*Problem requirements*
Make an exact copy of the entries that come next.

*Study material*
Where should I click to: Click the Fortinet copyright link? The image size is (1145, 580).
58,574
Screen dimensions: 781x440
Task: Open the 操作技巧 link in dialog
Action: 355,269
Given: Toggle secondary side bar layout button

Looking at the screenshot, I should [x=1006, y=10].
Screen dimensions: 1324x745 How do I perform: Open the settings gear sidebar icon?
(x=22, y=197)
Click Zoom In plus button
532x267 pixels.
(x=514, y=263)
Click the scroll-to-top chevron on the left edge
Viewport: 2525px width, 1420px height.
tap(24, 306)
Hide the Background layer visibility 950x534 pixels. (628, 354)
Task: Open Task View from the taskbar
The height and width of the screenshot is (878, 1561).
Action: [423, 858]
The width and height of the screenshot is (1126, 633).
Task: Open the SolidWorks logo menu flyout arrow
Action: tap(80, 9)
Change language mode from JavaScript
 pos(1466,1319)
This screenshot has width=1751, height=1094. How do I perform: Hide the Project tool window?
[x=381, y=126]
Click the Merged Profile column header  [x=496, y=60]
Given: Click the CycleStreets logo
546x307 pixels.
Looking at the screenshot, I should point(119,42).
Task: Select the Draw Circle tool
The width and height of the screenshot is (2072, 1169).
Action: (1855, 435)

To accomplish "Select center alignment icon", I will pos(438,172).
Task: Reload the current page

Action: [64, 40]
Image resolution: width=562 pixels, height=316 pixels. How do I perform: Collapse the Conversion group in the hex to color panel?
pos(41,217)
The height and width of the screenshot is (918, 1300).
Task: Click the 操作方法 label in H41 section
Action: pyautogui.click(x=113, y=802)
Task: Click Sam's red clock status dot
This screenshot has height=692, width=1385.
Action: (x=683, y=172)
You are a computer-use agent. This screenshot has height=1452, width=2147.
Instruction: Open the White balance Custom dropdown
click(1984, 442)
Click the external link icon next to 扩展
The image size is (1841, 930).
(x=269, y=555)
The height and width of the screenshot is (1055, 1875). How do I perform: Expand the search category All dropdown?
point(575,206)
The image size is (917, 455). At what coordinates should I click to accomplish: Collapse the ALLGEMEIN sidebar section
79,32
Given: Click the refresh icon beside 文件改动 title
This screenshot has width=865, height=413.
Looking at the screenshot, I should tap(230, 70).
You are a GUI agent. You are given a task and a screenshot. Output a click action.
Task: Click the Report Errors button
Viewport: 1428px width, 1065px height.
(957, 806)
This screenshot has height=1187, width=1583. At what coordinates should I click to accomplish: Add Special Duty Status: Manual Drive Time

*Reply*
Where should I click to: Click the Fortinet copyright link? The image size is (1145, 580).
58,574
Screen dimensions: 781x440
Task: Open the 操作技巧 link in dialog
Action: 355,269
Given: Toggle secondary side bar layout button

Looking at the screenshot, I should [x=1006, y=10].
Screen dimensions: 1324x745 How do I perform: Open the settings gear sidebar icon?
(x=22, y=197)
Click Zoom In plus button
532x267 pixels.
(x=514, y=263)
Click the scroll-to-top chevron on the left edge
Viewport: 2525px width, 1420px height.
tap(24, 306)
Hide the Background layer visibility 950x534 pixels. (628, 354)
Task: Open Task View from the taskbar
The height and width of the screenshot is (878, 1561).
Action: [423, 858]
The width and height of the screenshot is (1126, 633).
Task: Open the SolidWorks logo menu flyout arrow
Action: tap(80, 9)
Change language mode from JavaScript
 pos(1466,1319)
This screenshot has width=1751, height=1094. How do I perform: Hide the Project tool window?
[x=381, y=126]
Click the Merged Profile column header  [x=496, y=60]
Given: Click the CycleStreets logo
546x307 pixels.
Looking at the screenshot, I should point(119,42).
Task: Select the Draw Circle tool
The width and height of the screenshot is (2072, 1169).
Action: (1855, 435)

To accomplish "Select center alignment icon", I will pos(438,172).
Task: Reload the current page

Action: [64, 40]
Image resolution: width=562 pixels, height=316 pixels. How do I perform: Collapse the Conversion group in the hex to color panel?
pos(41,217)
The height and width of the screenshot is (918, 1300).
Task: Click the 操作方法 label in H41 section
Action: pyautogui.click(x=113, y=802)
Task: Click Sam's red clock status dot
This screenshot has height=692, width=1385.
Action: (x=683, y=172)
You are a computer-use agent. This screenshot has height=1452, width=2147.
Instruction: Open the White balance Custom dropdown
click(1984, 442)
Click the external link icon next to 扩展
The image size is (1841, 930).
(x=269, y=555)
The height and width of the screenshot is (1055, 1875). How do I perform: Expand the search category All dropdown?
point(575,206)
The image size is (917, 455). At what coordinates should I click to accomplish: Collapse the ALLGEMEIN sidebar section
79,32
Given: Click the refresh icon beside 文件改动 title
This screenshot has width=865, height=413.
Looking at the screenshot, I should tap(230, 70).
You are a GUI agent. You are given a task and a screenshot. Output a click action.
Task: Click the Report Errors button
Viewport: 1428px width, 1065px height.
(957, 806)
This screenshot has height=1187, width=1583. At what coordinates should I click to accomplish: Add Special Duty Status: Manual Drive Time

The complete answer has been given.